Rabbits performing violent acts are a common scene in medieval marginalia. But why are they there? Turns out—Monty Python was on to something!

Grammar Girl here. I’m Mignon Fogarty and you can think of me as your friendly guide to the English language. We talk about writing, history, rules, and other cool stuff. This week, in honor of Easter, we answer a question about a dozen eggs and then we talk about pictures of killer bunnies in Medieval manuscripts.

Why 'Dozen' Only Sometimes Takes 'Of'

By Neal Whitman

We got a call from a listener named Karl, with a question about the word “dozen”:

"Miss Grammar Girl: This is Karl Webster, from the thriving metropolis of Tullahoma, Tennessee. A question for you: I can go, and it sounds OK, to say, “I’m going to buy two pounds of ground beef,” or “two pounds of ribeyes.” But then I will buy “a dozen eggs,” or “a dozen roses.” The reason for my question: There’s a podcast I listen to where one of the hosts is from Boston. He grew up in Boston, in the northeast, and he says he goes to buy “a dozen OF eggs,”’ and he gives his wife “a dozen OF roses.” Why does “two pounds of ground beef” sound OK, but “a dozen OF eggs” sound so odd? Thank you very much, Grammar Girl."

On the one hand, why should it be surprising that people say “a dozen of eggs”? After all, if the word “dozen” were plural, we could say “dozens of eggs” and it would sound just fine. On the other hand, it definitely IS surprising–or at least, it was for Karl, and for me, too.

“Dozen” is one of many English nouns that refer to specific numbers of things. Others include “pair,” “couple,” “trio,” “quartet,” “score,” “hundred,” “thousand,” “million,” and the like.

As it turns out, they don’t all follow the same set of grammar rules. I mean, they REALLY don’t all follow the same set of grammar rules. It’s astonishing how many sets of overlapping and intersecting rules describe how various words in this set behave. We’ll get a sense of these rules as we wade in and figure out exactly why “a dozen of eggs” set off Karl’s grammar sensors, while “dozens of eggs”...“dozen’t.”

Let’s look a little closer at how the word “dozen” behaves syntactically.

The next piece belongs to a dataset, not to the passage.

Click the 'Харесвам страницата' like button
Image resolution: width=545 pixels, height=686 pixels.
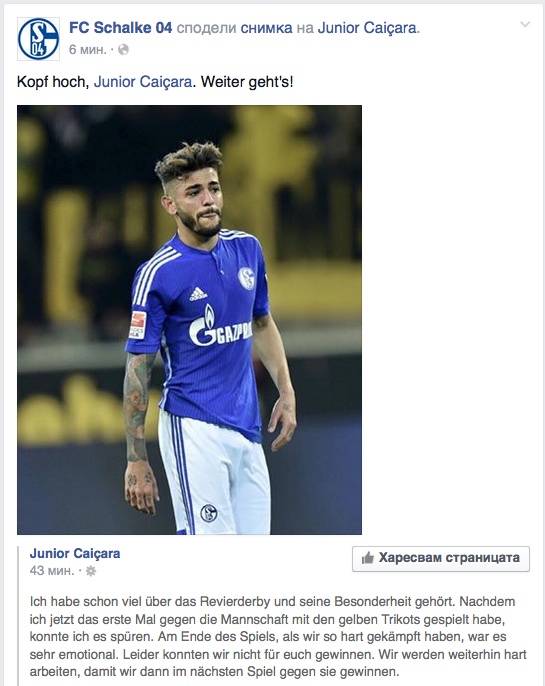[x=441, y=559]
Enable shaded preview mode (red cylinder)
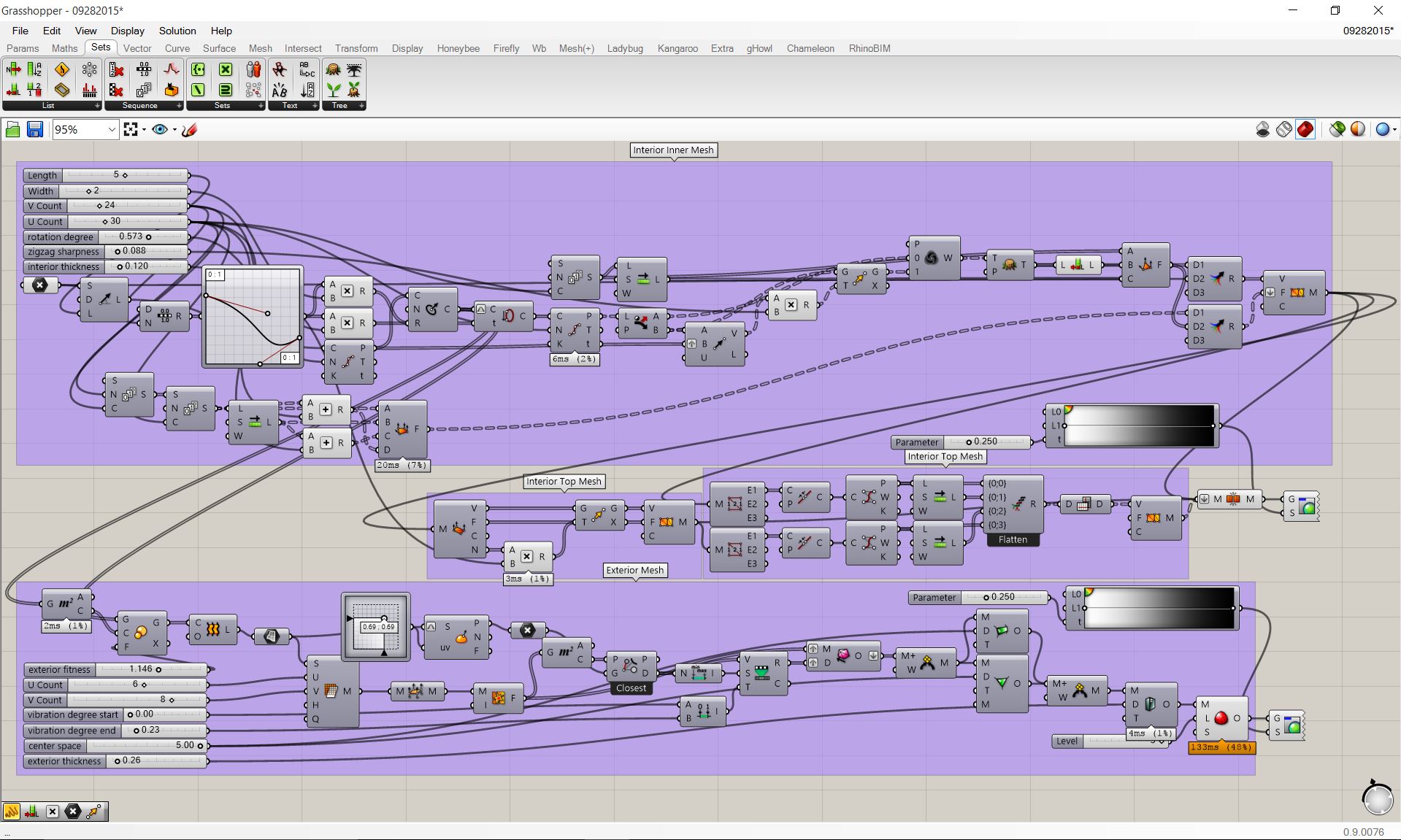Screen dimensions: 1401x840 click(1305, 130)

With the singular form “dozen,” in Karl’s grammar and mine, the phrase “a dozen” doesn’t need an “of” to link it to a plural noun, as in “a dozen eggs.” Another rule about “dozen” is that when you want to talk about more than one dozen, it matters whether you have a specific number in mind. If you do, you still have to use the singular form “dozen,” as in “two dozen,” “five dozen,” etc. You don’t say “two dozens.” But if you don’t have a particular number in mind, then you have to use the plural. That is, you can have “dozens,” or “many dozens.” And that brings us to a third rule: When you’re using the plural form “dozens,” now you DO need an “of” to link it to a plural noun. That is, “dozens of eggs” is fine, but not “dozens eggs.”

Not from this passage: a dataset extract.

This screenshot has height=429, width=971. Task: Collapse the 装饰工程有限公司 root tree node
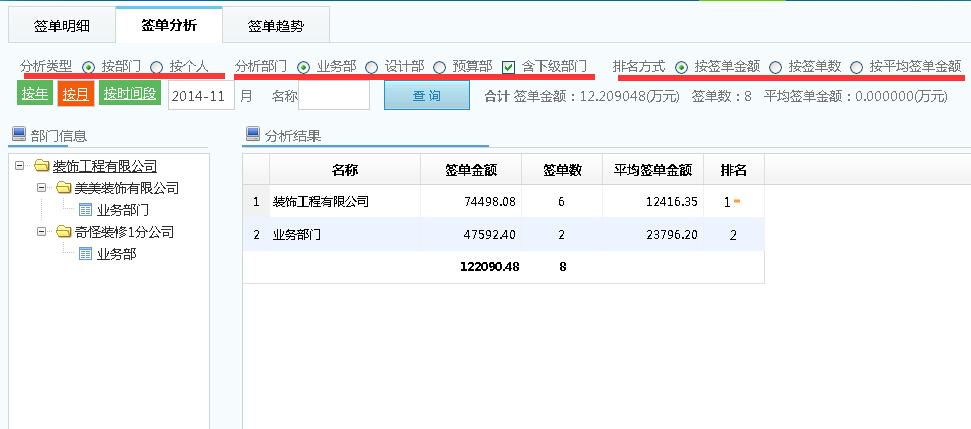coord(20,166)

In addition to “dozen,” words following these three rules include “hundred,” “thousand,” “million,” and similar words referring to powers of ten. We’ll use “hundred” to illustrate. First of all, you don’t need an “of” after singular “hundred,” as in “a hundred eggs. Second, when you want to talk about more than one group of a hundred, it matters whether you have a specific number in mind. With a specific number, you still have to use the singular form, as in “two hundred,” “three hundred,” and so on. But with an indefinite number, you have to use the plural, as in “hundreds,” or “many hundreds.” And finally, when you’re using the plural form “hundreds,” you DO need an “of,” as in “hundreds of ants,” but not “hundreds ants.”

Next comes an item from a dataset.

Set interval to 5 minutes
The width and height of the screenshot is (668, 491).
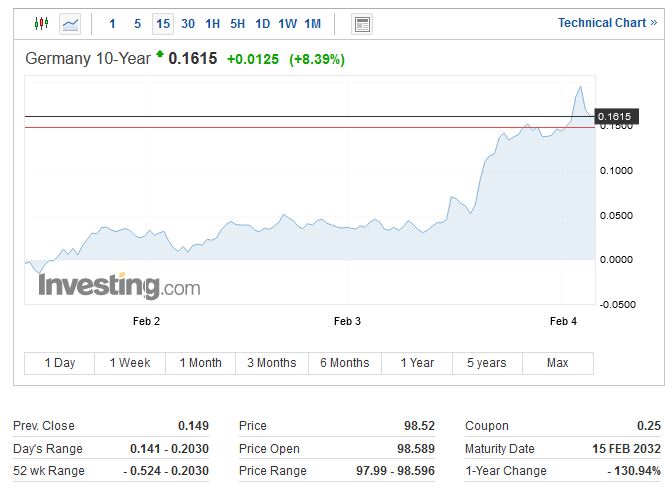point(138,23)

Now let’s go back to singular “dozen” and talk about another rule this word follows. The phrase that caught Karl’s ear was “a dozen OF eggs,” which sounded strange to his ears, and mine. But on closer investigation, it turns out that “dozen of” sometimes sounds fine. For example, although “a dozen of eggs” is weird, “a dozen of THE eggs” is good. So is “a dozen of YOUR eggs,” “two dozen of THESE eggs,” or even “half a dozen of THEM.” The pattern we’re seeing here is that if you put any word in there that indicates you’re talking about a particular set of eggs (or cats, or houses, or whatever it is), then it’s OK to use an “of.” In fact, it’s mandatory: “a dozen these eggs,” without an “of,” is ungrammatical. So here’s the rule for when you’re using the singular form “dozen”: If you’re talking about a particular set of items, the “of” is necessary; if not, the “of” is forbidden!

“A dozen eggs”: Yes. “A dozen the eggs”: No.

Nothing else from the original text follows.